最初の運用開始から1周年を迎えたtheSkyNetは、2012年9月に新しく、分散コンピューティングのプラットフォームとして人気にあったBOINC上でtheSkyNet POGSプロジェクトを開始した。オーストラリアに拠点を持つプロジェクトとしては、初めてのBOINCプロジェクトとなった[6].

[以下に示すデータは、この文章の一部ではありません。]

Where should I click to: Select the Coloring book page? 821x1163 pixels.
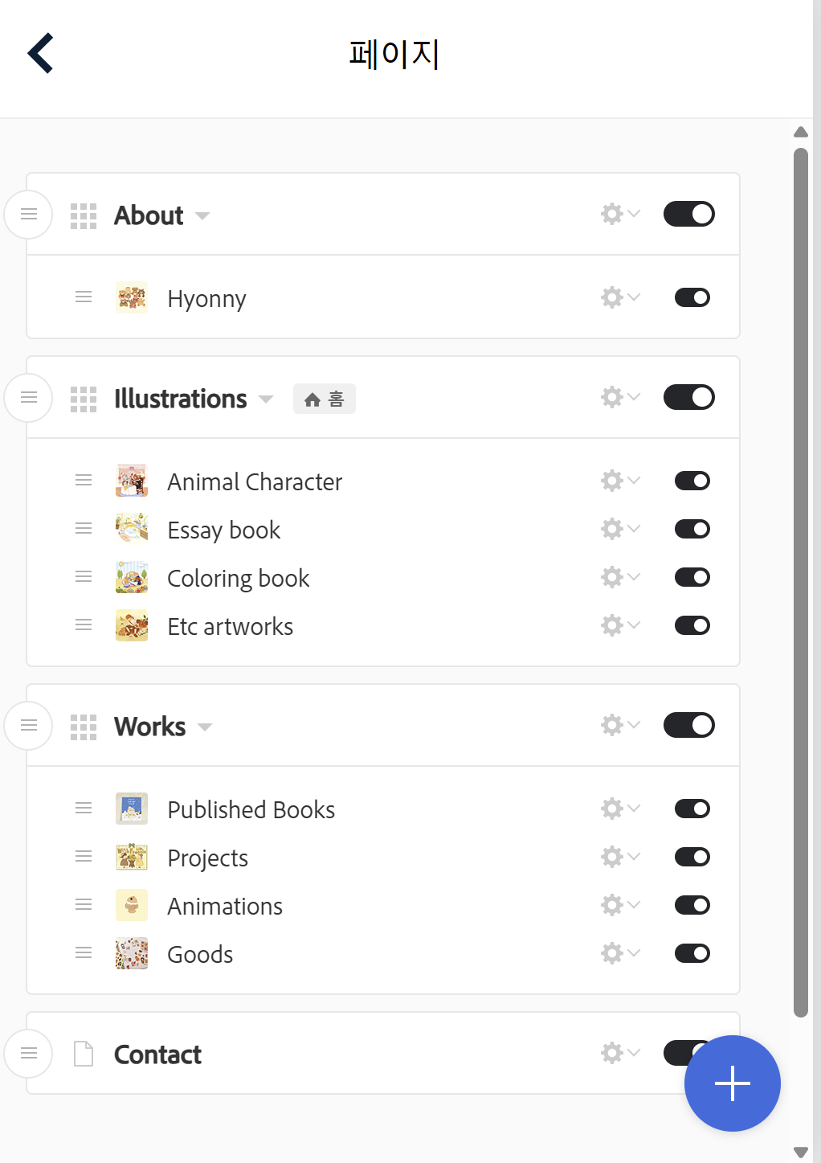[238, 578]
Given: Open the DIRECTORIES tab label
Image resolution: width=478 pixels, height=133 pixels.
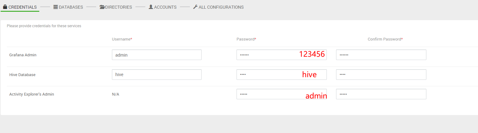Looking at the screenshot, I should point(118,7).
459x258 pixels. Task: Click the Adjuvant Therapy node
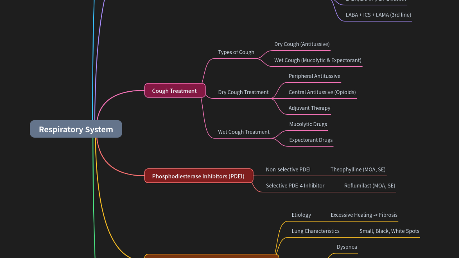point(309,108)
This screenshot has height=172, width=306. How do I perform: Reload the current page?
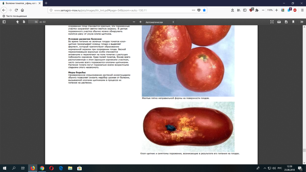(17, 10)

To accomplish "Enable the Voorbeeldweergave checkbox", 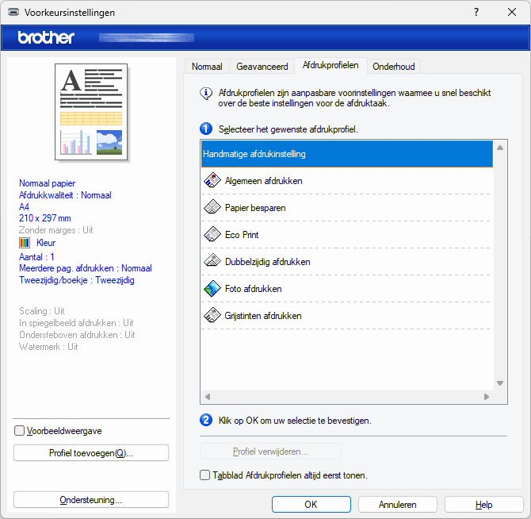I will (x=20, y=431).
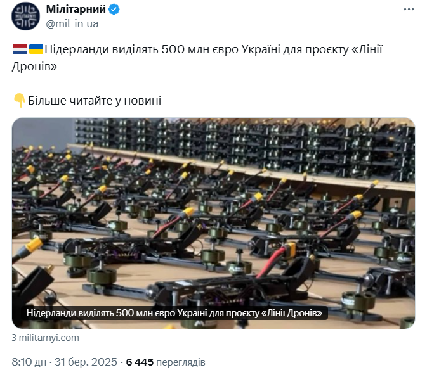Image resolution: width=427 pixels, height=370 pixels.
Task: Open the drone article preview image
Action: 213,223
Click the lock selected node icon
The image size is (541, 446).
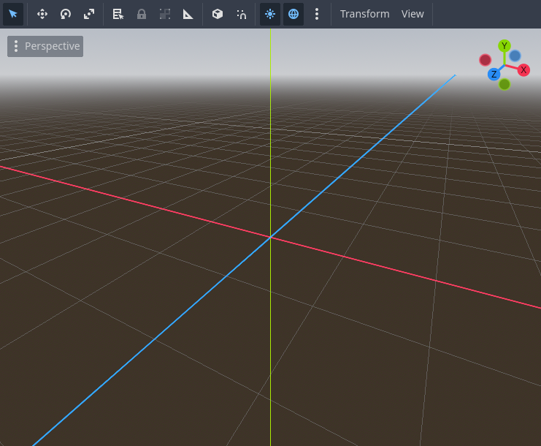click(142, 14)
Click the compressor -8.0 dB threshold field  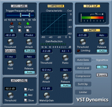[x=46, y=51]
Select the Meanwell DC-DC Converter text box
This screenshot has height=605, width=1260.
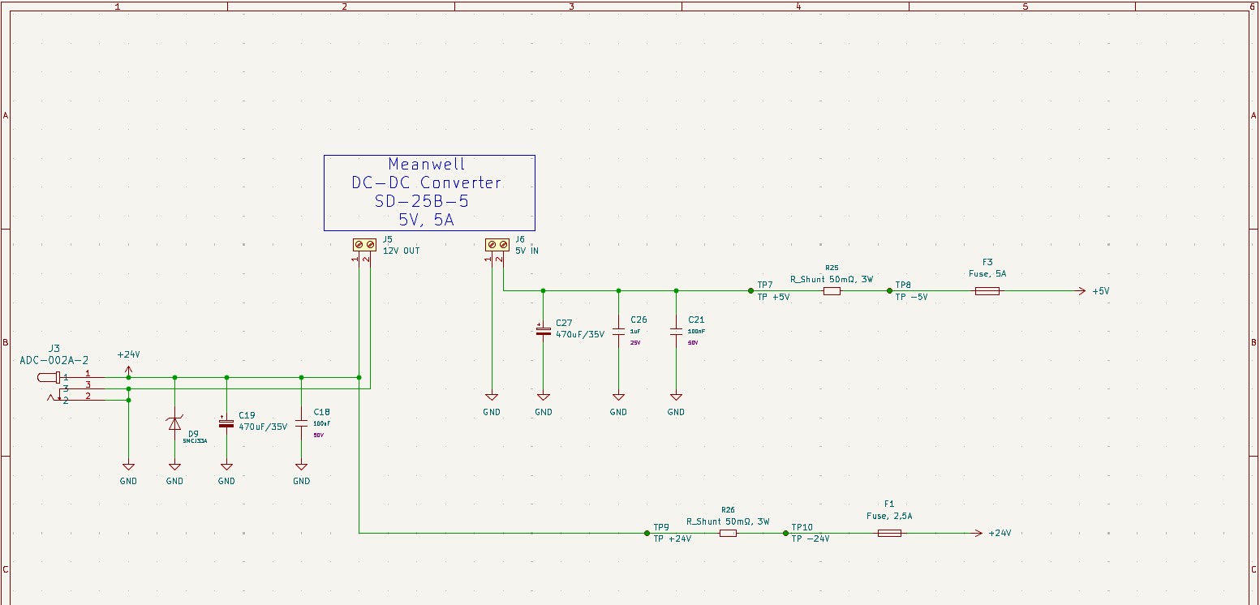[429, 193]
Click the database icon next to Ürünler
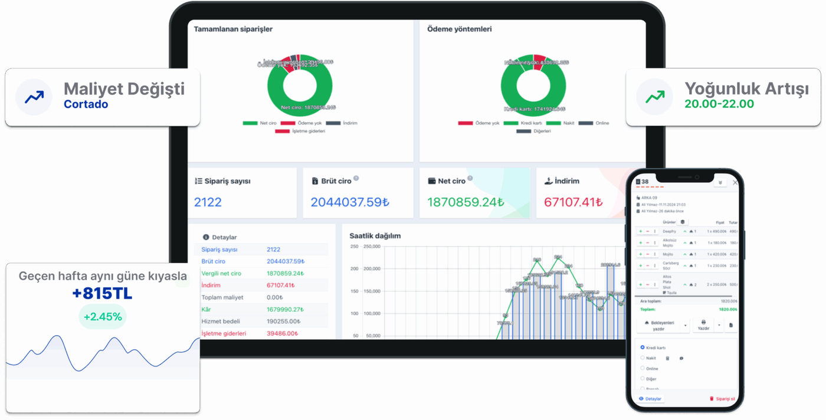This screenshot has width=826, height=420. coord(683,222)
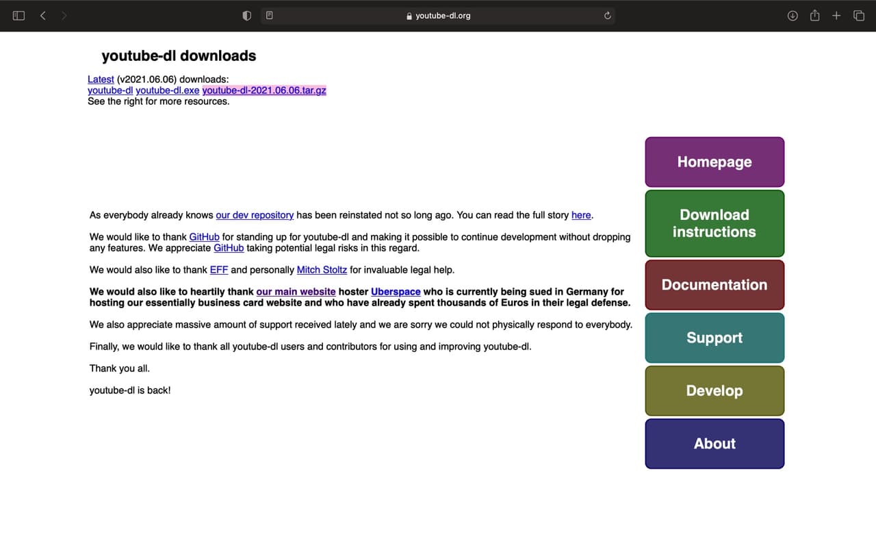Screen dimensions: 876x548
Task: Open the Share icon in toolbar
Action: pyautogui.click(x=814, y=15)
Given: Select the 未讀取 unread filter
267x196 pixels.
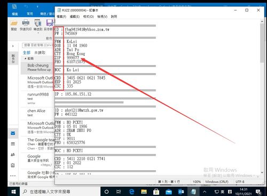Looking at the screenshot, I should pos(40,53).
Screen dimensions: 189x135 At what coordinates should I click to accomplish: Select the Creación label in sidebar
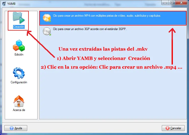[19, 27]
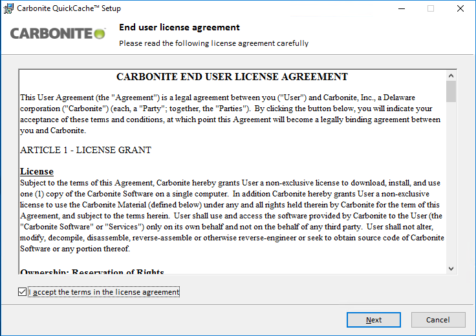Screen dimensions: 476x336
Task: Select the "ARTICLE 1 - LICENSE GRANT" heading
Action: (85, 150)
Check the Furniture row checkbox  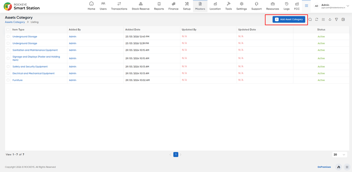pos(8,80)
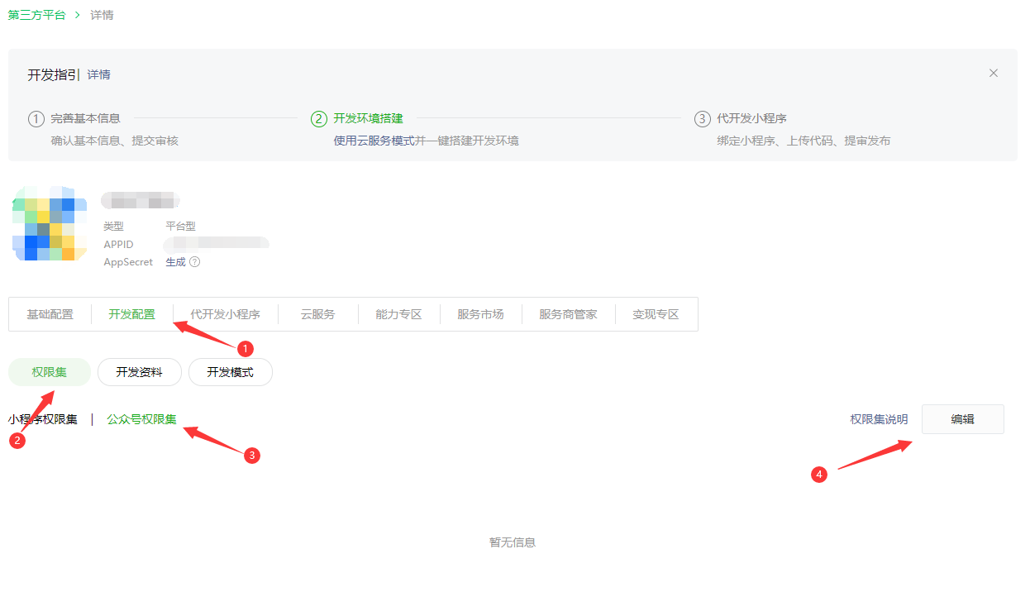Open the 变现专区 tab

(x=656, y=314)
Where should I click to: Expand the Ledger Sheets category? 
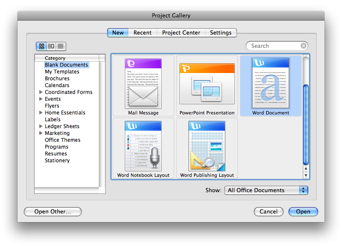41,126
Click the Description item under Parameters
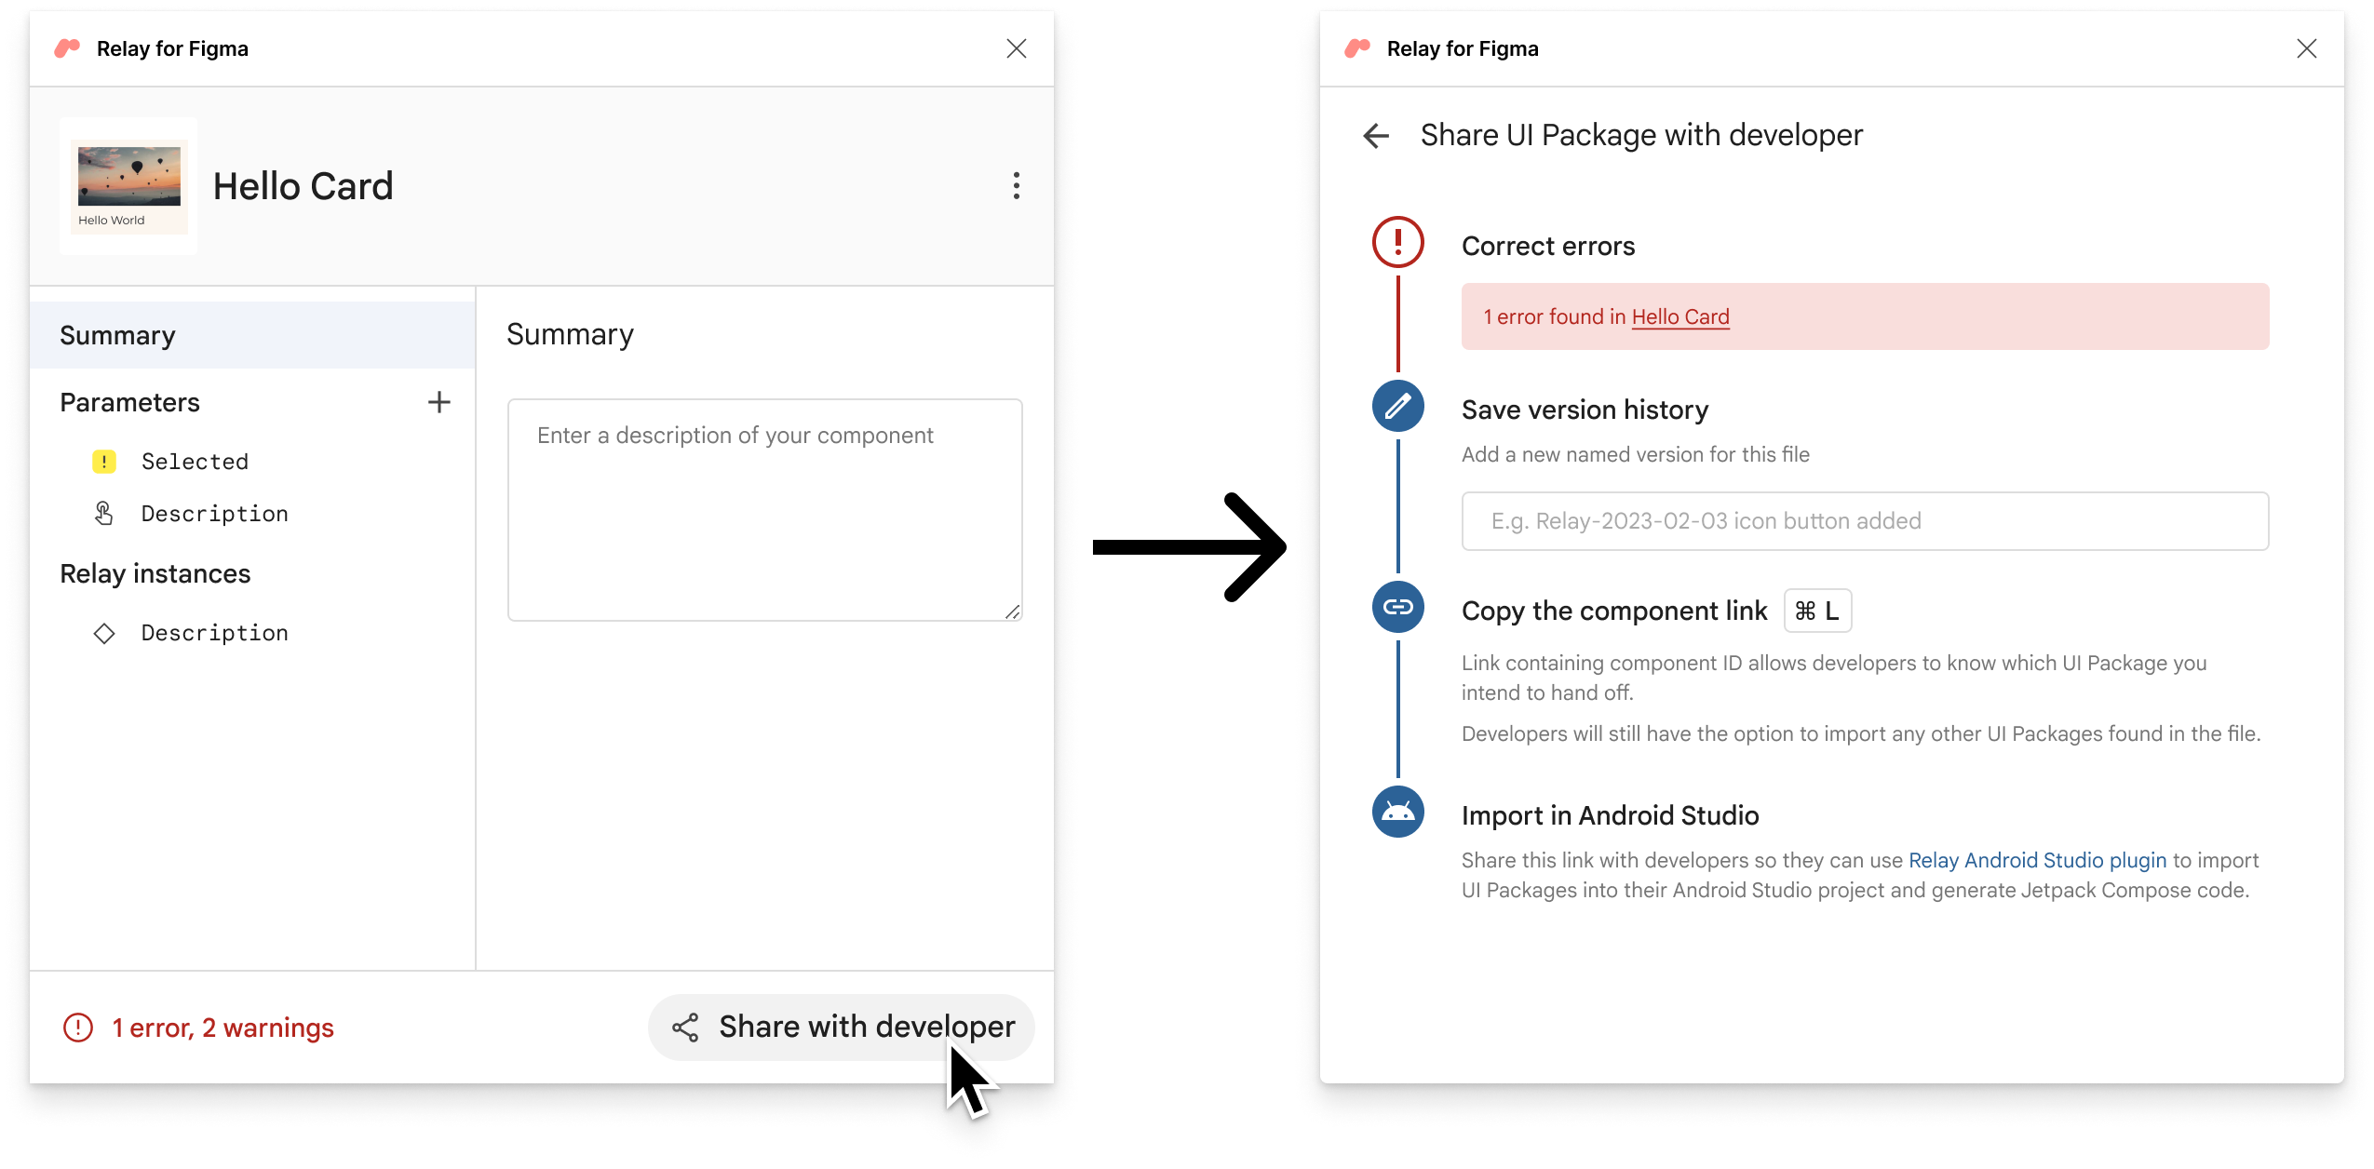Screen dimensions: 2374x1169 (x=215, y=514)
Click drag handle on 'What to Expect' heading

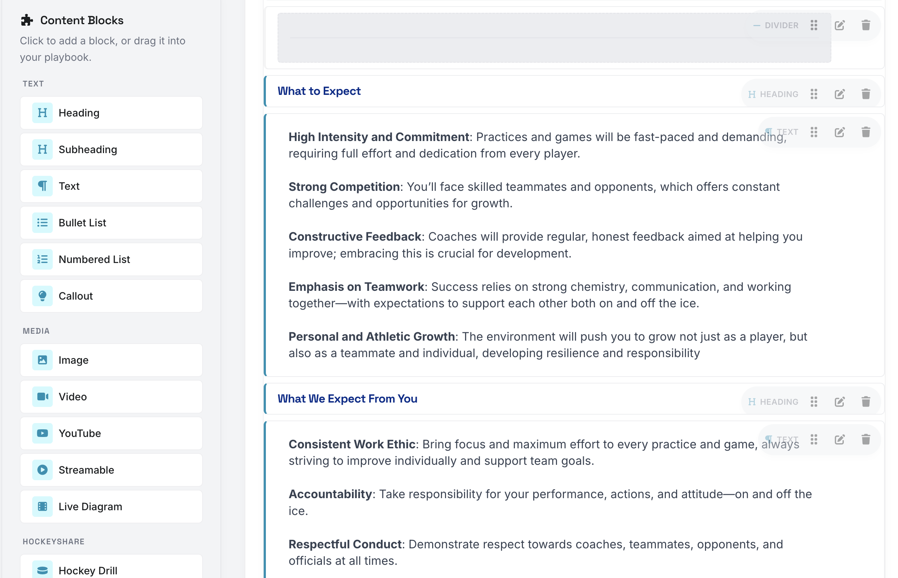[x=813, y=94]
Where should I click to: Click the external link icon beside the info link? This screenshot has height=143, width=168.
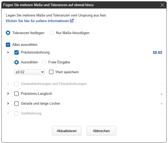(72, 21)
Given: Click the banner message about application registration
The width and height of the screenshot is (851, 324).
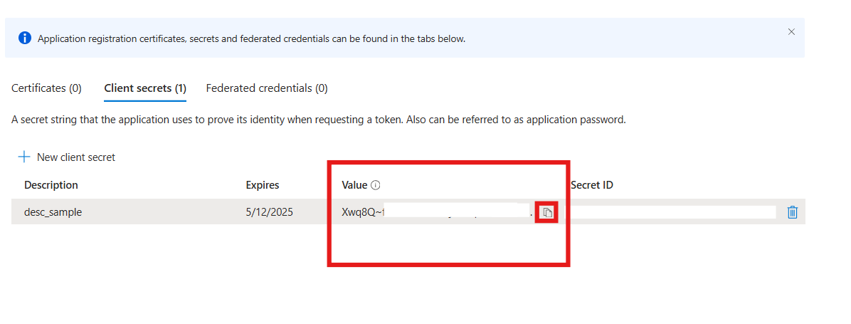Looking at the screenshot, I should click(x=251, y=38).
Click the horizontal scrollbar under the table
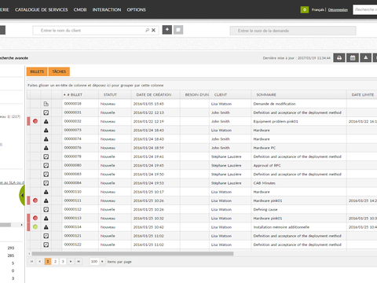The height and width of the screenshot is (283, 377). click(133, 253)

POGSというプロジェクト名は、ミルクキャップとも呼ばれる、ハワイのマウイ島で1920年代に流行した、牛乳瓶の蓋やそれに似た円盤を使って行われた子供たちの遊びであるPogsに由来しており、実際にプロジェクトのデータ元となっている画像をマウイ島にあるパンスターズのPS1望遠鏡が撮影していることにも因んでいる[7]。 その上で、プロジェクト名をその概要をよく表している"Pan-STARRS Optical Galaxy Survey"(パンスターズ光学銀河サーベイ)と名付け、その頭文字をとって"POGS"をバクロニムとしている[8]。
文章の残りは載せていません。